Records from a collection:
-- Opening Marker --

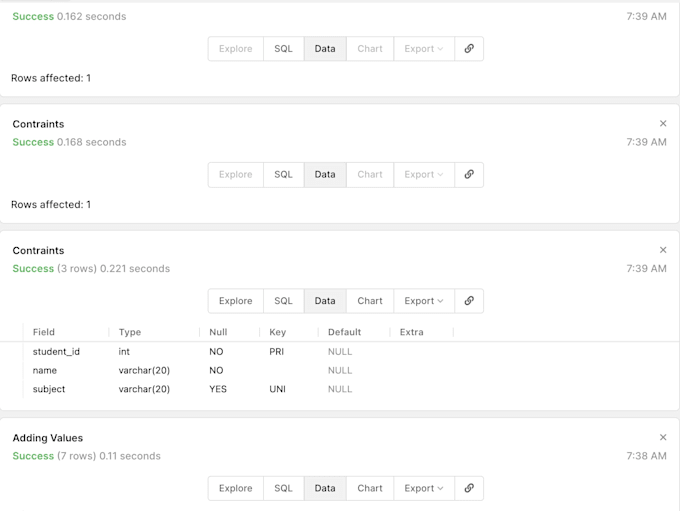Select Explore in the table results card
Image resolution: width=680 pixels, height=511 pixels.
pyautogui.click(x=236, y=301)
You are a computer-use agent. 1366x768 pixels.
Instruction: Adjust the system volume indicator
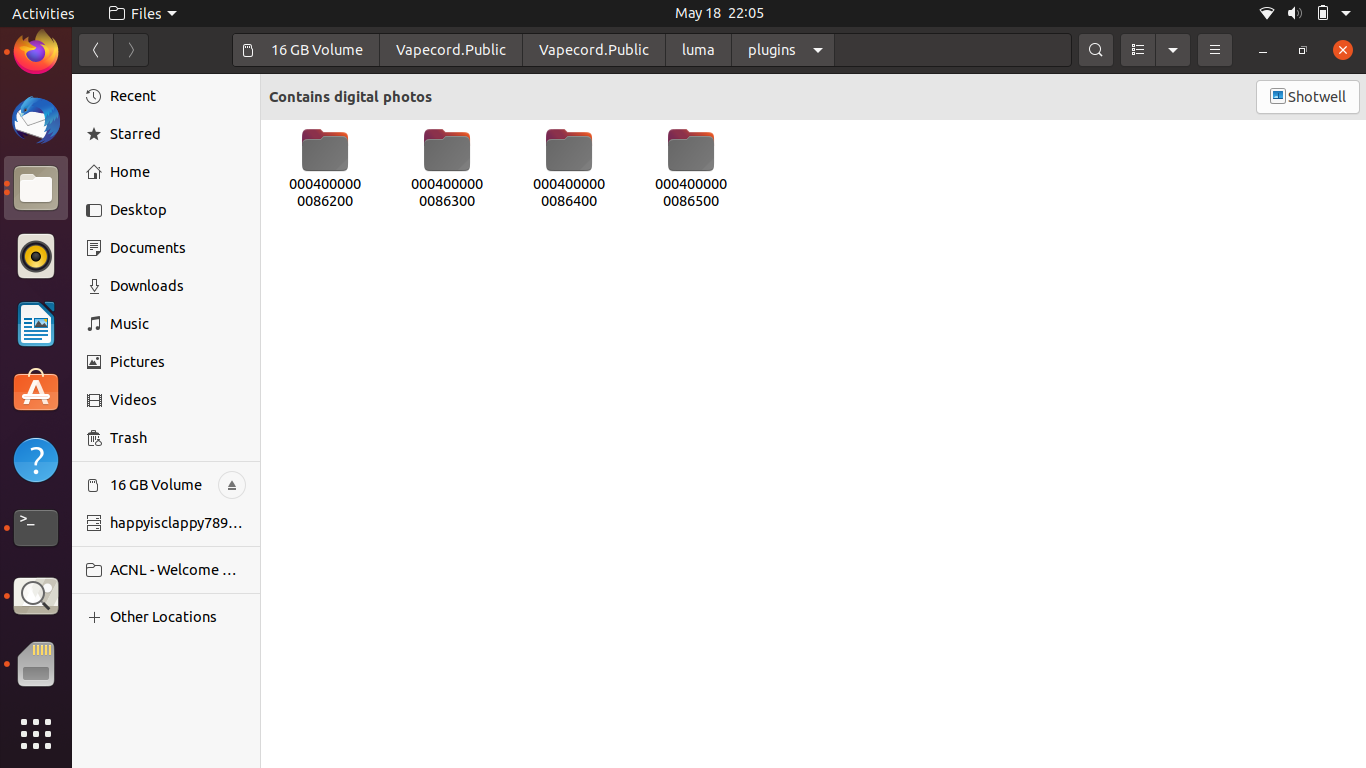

-- Closing Marker --
-- Opening Marker --

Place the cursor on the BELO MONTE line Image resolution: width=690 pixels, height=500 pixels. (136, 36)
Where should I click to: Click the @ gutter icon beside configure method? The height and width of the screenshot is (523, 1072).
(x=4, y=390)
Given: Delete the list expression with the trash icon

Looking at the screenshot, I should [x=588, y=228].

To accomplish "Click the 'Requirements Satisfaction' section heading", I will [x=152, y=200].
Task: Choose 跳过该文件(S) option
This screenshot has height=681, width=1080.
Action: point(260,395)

-- Closing Marker --

## AIM OF THE TASK:
Keeping every character as it is, restate the lines above that run from the line with "You are a computer-use" through the line with "Instruction: Adjust the", both included, and nothing else.

## EXERCISE RESULT:
You are a computer-use agent. 1366x768 pixels.
Instruction: Adjust the system volume indicator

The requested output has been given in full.